[Opening Supplied data section]

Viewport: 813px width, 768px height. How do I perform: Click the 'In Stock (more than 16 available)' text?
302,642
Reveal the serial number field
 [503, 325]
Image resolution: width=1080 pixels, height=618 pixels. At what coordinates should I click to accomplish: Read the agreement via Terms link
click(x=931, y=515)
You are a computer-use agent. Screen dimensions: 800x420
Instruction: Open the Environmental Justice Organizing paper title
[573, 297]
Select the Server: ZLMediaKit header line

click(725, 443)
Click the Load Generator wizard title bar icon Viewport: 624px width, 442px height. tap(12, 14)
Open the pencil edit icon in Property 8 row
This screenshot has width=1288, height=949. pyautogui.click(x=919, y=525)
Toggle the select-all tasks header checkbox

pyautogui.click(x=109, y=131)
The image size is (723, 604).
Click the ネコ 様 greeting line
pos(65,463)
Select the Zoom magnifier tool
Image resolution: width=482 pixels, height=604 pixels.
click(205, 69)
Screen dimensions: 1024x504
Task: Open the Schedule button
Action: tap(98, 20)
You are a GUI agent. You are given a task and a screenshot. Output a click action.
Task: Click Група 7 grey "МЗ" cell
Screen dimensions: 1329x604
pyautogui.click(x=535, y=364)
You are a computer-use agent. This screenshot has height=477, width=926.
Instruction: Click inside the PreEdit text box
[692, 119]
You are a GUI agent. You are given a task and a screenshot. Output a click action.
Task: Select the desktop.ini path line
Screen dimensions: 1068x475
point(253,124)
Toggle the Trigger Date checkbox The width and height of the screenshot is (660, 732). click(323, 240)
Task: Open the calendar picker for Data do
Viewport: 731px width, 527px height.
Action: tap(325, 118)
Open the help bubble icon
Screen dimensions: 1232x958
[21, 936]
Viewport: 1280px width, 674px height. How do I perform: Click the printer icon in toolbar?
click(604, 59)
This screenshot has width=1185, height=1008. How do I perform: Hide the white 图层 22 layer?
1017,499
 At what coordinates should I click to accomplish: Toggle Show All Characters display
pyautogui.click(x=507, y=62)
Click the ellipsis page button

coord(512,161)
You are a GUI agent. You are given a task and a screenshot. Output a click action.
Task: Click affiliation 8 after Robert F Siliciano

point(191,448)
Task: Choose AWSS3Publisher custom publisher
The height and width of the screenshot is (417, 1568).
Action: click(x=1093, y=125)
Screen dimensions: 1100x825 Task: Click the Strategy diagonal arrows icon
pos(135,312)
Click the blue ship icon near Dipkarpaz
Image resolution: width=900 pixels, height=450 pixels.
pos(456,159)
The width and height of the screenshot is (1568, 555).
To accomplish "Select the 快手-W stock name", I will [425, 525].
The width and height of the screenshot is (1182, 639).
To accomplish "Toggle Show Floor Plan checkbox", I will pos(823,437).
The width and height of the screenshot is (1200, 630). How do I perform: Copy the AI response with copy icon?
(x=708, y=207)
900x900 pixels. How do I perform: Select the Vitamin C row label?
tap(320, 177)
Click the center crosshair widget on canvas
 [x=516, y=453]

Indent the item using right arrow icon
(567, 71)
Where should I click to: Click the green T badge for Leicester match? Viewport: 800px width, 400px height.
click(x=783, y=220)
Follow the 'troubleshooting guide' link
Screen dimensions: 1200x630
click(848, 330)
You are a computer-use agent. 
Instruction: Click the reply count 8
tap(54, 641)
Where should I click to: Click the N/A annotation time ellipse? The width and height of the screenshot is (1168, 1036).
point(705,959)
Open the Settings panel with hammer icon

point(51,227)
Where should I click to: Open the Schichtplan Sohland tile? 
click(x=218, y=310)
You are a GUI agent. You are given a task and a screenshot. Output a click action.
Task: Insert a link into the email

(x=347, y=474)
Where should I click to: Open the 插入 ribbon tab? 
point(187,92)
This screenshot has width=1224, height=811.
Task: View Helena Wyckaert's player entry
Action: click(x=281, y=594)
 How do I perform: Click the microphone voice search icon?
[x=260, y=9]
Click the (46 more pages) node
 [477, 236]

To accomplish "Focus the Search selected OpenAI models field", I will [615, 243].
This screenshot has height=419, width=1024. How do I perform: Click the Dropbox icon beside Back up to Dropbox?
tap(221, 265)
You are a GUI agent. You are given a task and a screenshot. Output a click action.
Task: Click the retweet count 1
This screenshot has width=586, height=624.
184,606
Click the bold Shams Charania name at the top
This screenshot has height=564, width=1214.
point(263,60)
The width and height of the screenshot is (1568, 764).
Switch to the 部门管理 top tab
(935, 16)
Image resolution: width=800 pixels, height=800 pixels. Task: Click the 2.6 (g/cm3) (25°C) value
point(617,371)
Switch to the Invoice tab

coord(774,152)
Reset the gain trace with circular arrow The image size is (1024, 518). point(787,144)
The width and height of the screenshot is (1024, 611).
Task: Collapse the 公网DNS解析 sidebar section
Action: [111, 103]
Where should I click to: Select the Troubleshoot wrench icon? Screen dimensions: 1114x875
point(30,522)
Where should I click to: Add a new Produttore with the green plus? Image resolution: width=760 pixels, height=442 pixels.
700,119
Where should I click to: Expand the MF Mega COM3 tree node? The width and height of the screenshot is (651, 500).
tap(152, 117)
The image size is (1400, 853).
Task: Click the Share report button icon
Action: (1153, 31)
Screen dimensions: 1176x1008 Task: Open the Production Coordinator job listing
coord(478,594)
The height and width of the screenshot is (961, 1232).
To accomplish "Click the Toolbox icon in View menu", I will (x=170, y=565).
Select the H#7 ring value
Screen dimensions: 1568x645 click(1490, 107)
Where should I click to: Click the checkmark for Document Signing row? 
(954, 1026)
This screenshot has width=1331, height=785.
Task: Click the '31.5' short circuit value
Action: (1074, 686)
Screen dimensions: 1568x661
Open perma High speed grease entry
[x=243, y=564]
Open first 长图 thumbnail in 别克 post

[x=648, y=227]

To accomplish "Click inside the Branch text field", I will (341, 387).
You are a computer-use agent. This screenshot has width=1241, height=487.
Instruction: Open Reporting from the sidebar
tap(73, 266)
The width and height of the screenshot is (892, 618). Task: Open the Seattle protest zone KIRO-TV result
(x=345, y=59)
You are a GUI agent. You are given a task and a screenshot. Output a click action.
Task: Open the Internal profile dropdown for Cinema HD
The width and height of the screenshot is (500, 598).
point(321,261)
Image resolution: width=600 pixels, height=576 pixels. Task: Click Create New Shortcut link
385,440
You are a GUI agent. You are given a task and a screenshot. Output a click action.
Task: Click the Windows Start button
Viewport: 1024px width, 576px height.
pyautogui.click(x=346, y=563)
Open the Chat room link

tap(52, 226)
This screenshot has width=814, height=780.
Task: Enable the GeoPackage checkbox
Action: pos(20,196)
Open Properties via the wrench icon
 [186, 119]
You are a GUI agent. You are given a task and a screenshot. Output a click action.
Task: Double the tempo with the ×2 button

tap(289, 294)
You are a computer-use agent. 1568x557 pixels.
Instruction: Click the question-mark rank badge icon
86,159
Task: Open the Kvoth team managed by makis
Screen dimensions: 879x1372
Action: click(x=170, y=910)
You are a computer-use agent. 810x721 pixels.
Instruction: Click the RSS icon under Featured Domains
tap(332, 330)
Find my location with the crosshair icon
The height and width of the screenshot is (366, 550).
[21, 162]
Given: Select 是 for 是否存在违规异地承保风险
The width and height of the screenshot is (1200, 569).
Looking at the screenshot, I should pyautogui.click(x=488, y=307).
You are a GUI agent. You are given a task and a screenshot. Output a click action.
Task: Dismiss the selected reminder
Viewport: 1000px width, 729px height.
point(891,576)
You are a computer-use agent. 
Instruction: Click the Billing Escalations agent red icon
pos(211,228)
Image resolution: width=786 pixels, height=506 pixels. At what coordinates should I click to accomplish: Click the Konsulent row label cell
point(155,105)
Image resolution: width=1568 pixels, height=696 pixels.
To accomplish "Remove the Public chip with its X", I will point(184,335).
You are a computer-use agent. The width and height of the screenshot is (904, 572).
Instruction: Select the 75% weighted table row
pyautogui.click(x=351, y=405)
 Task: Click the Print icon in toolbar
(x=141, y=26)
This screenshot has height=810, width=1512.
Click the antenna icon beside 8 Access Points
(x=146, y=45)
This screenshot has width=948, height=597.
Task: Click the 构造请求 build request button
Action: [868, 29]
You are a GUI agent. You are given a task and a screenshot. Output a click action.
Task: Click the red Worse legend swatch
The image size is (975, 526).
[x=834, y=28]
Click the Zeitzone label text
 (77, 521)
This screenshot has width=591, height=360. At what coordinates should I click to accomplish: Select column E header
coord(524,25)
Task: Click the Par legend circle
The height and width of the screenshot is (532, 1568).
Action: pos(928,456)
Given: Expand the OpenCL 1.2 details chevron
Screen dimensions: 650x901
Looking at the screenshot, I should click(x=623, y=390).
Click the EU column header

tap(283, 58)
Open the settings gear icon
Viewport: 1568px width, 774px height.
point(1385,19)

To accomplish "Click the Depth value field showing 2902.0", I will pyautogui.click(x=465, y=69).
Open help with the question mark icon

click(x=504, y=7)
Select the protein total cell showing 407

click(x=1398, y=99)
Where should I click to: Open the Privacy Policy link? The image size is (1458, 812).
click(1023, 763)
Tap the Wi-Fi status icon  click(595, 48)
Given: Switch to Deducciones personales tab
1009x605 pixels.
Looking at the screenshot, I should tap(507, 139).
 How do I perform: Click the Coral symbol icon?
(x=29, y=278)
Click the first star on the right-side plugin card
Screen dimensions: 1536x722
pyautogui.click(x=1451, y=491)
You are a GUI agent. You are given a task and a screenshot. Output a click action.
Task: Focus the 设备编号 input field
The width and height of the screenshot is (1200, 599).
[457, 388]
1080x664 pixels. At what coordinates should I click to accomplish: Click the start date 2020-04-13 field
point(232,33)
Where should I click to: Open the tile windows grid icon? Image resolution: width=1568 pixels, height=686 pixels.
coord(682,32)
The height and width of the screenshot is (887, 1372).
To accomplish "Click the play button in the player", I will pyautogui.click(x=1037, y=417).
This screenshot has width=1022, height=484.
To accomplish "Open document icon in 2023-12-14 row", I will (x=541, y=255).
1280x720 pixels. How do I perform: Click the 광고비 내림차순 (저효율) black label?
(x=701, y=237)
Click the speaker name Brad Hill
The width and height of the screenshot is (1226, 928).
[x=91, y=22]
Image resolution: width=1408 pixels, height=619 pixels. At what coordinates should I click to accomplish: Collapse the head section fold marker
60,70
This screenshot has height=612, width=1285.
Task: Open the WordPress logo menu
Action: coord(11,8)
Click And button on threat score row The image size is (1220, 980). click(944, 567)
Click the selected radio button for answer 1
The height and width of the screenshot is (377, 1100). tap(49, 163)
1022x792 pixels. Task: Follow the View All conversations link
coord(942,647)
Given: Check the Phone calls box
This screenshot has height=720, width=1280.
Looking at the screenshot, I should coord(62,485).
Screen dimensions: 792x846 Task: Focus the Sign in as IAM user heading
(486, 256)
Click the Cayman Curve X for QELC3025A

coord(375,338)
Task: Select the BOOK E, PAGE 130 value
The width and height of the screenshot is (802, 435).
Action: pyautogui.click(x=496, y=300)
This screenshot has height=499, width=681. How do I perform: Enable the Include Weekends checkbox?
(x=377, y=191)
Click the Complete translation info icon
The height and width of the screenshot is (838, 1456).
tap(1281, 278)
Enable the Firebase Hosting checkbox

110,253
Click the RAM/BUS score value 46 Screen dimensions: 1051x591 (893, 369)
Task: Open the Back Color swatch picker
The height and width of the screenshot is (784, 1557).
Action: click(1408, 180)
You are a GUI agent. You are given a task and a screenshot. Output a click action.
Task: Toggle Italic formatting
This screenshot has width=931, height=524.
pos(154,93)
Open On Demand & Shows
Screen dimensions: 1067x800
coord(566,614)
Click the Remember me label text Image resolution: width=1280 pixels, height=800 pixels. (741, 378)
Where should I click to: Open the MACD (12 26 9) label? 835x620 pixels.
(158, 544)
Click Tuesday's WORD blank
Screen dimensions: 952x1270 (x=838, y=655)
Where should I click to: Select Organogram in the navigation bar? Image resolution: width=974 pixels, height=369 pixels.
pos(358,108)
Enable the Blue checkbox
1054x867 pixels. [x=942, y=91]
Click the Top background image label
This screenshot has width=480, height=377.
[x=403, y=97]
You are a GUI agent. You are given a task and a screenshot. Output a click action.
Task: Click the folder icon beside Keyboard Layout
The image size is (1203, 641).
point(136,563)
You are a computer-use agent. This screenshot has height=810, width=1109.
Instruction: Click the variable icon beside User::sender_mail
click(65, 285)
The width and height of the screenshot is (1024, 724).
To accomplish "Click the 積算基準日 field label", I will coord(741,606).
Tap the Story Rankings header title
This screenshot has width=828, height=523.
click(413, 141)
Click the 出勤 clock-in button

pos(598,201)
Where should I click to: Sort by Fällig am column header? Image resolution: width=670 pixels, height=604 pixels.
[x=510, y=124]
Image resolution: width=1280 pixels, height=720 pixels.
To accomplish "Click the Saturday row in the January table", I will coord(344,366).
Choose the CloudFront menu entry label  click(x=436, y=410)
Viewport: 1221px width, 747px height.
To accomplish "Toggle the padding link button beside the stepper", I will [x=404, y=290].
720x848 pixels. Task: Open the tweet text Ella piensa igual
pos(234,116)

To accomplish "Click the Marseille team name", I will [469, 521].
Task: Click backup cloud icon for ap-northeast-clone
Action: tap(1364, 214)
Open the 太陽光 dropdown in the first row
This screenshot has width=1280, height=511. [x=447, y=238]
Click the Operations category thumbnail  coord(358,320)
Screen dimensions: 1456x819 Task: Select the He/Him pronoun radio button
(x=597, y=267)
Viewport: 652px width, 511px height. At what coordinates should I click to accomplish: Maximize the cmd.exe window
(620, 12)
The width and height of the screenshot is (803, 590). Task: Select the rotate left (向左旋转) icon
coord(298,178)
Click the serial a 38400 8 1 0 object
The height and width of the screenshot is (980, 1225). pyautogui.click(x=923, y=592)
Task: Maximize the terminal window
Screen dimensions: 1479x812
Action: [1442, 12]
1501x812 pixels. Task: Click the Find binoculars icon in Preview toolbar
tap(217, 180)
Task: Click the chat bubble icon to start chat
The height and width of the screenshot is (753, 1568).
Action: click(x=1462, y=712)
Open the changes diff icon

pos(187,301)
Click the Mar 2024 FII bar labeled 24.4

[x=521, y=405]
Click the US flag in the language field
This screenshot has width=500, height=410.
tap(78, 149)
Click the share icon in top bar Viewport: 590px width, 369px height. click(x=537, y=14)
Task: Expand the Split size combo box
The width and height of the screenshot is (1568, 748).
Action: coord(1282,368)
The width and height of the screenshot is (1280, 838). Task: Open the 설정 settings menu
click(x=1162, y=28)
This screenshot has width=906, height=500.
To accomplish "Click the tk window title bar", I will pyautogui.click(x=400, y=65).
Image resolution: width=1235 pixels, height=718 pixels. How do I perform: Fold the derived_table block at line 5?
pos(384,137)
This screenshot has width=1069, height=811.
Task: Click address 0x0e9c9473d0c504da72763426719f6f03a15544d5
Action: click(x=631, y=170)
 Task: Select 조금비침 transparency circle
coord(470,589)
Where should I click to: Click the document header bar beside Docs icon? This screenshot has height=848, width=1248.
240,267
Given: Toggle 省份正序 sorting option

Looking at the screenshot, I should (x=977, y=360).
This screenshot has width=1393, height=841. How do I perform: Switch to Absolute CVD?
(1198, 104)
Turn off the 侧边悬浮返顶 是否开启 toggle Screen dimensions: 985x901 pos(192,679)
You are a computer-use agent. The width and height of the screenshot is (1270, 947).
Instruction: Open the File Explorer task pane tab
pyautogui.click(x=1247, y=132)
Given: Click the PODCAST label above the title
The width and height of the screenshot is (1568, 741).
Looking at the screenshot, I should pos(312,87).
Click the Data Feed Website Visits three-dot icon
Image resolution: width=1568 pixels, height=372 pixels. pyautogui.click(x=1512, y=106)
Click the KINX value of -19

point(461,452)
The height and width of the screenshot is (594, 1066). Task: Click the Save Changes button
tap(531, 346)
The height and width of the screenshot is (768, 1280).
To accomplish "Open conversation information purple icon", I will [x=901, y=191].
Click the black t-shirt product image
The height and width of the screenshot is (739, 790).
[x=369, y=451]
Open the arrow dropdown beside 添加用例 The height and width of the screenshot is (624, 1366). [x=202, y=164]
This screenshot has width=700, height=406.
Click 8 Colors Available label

[Closing Supplied data section]

Keep only the lines from the one containing "Open the arrow" through the final line of the records, and transcribe them exactly.

Written answer
Open the arrow dropdown beside 添加用例 The height and width of the screenshot is (624, 1366). [x=202, y=164]
This screenshot has width=700, height=406.
Click 8 Colors Available label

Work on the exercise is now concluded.